Las veleidades de la medicina son para volver locos a cocineros de nervios no bien templados. Hace algunas décadas, los galenos nos aterrorizaban con los peligros de ese par de bestias feroces, la vaca y la gallina ponedora, que amenazaban nuestras arterias con colesteroles y otros mortíferos venenos recientemente inventados.
¡Qué doloroso nos resultó renunciar a esos huevos a la crema que nos daba la abuela! Se ponía dos buenas cucharadas, bien copetonas, de crema ligeramente aliñada con sal en un “
ramequin”, se quebraba encima un huevo grande, soberbio, se lo sazonaba con sal y pimienta blanca y, encima, un gran zurungo de mantequilla; se lo ponía al horno en bañomaría con cálculo exquisito de los tiempos de cocción: cuajaba la clara y la yema quedaba líquida. ¡Ah, qué fiesta!

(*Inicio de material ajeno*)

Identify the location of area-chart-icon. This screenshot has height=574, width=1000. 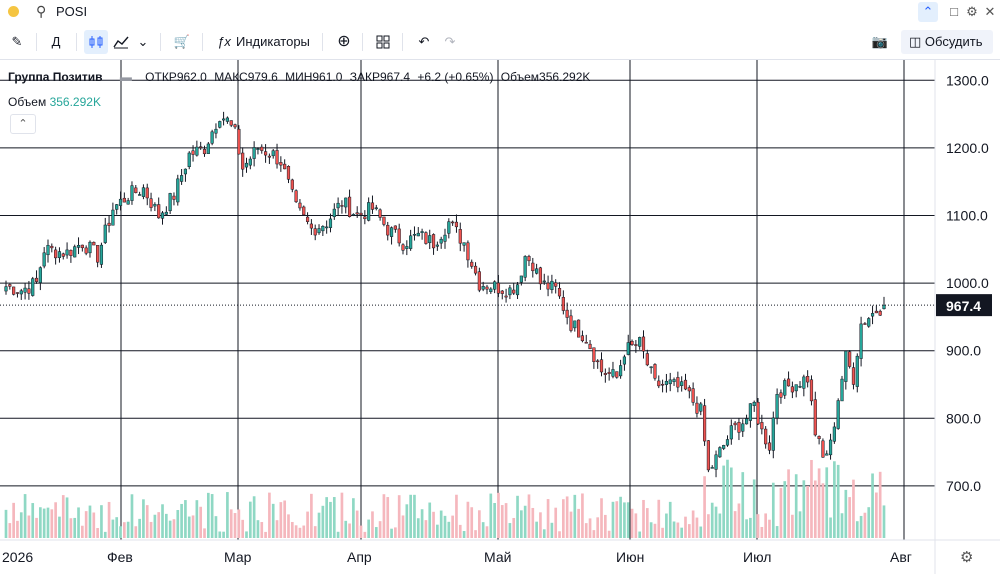
(121, 42).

¡Y esos quesos mantecosísimos que nuestro abuelo compraba en el Club o en la sacrosanta fiambrería de Roncallo, de calle Catedral! Era toda una larga y civilizada conversación con el signor Roncallo, mechada con apruebes de quesos, toqueteos de este y aquel, comentarios sobre texturas, sabores y posibles usos. Largos intercambios de datos, recetas, secretos.
Qué decir del ignominioso destierro que sufrieron de nuestras cocinas algunas maravillosas salsas, como la holandesa, que se hace con mantequilla y yemas, o la “
mousseline”, que es la holandesa adicionada de crema batida: pocas cosas más delicadas para acompañar una corvina, por ejemplo.

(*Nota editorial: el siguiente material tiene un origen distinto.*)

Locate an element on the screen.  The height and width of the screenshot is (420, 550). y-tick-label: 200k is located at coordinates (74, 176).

Mugidos y cacareos llegaron a erizar los pelos de las madamas, y a ponerles la carne, muy a su pesar, “de gallina”. Se consideraba más seguro el rugido de algún león africano, o la risotada de las hienas. ¿Y todo para qué? Pues para que ahora nos salgan con que los huevos son uno de los alimentos príncipes de la naturaleza, rico en proteínas y con estas y aquellas propiedades. Y que la mantequilla está dotada de una cantidad tan admirable de vitaminas que agotan, casi, el abecedario, en tanto que las margarinas —todas— son unas bombas de cancerígenos y otras porquerías, cosa de la que ya sospechábamos por aquel infame sabor que tenían. “De todo un poco, de nada mucho”, decían las sabias viejas de entonces. Y se morían contentas y en paz con la vida. Si carece Usía de terrores culinarios, hágase este plato delicioso.
Huevos a la borgoñonaPonga en una cacerola un cuarto de litro de agua y medio litro de muy buen vino tinto. Sal, pimienta, 3 dientes de ajo, 3 chalotas, ramita de estragón fresco, todo picado finamente. Hierva esto y reduzca a dos tercios de su volumen. Cuele esta salsa y resérvela. Corte 100 gr de tocino en dados, rehóguelos en poco aceite, repártalos en 6 “ramequins”, quiebre encima de cada uno 2 huevos, cubra con la salsa. Hornee a bañomaría hasta que las claras estén cuajadas y las yemas, todavía líquidas. Retire del horno y sirva de inmediato, con marraqueta fresca.